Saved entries

+ + + +

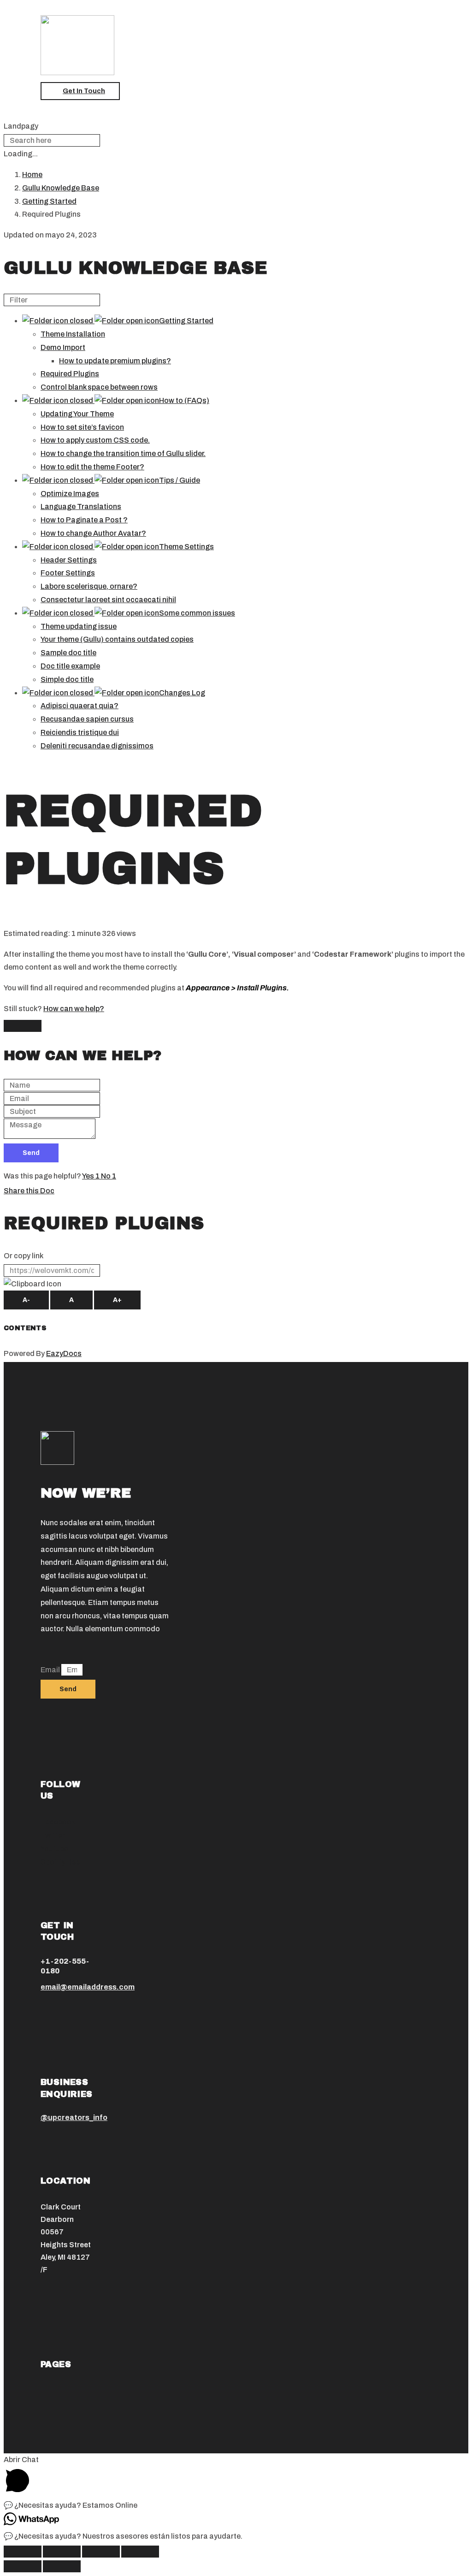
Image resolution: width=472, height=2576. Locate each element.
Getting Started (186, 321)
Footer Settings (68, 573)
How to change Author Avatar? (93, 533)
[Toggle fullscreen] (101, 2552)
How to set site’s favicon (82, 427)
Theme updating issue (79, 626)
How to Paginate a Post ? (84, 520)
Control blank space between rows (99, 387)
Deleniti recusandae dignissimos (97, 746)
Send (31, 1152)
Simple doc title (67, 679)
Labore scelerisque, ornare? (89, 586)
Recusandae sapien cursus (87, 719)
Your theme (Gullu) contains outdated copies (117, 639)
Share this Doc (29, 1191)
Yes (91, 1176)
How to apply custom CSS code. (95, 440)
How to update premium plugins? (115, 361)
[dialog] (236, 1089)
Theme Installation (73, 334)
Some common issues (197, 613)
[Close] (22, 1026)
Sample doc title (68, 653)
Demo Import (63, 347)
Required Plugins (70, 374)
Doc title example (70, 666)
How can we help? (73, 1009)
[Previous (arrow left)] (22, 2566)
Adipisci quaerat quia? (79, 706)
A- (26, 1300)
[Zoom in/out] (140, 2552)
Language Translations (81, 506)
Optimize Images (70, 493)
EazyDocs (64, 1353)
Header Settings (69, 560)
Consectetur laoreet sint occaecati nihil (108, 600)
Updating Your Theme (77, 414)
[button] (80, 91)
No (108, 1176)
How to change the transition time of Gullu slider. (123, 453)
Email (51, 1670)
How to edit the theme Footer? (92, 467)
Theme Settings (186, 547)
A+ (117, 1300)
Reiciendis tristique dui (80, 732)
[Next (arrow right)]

+ + + +

To do —
Work out how many lines of the data above contain the string "arrow" and give the number alone.

Response to this exercise —
2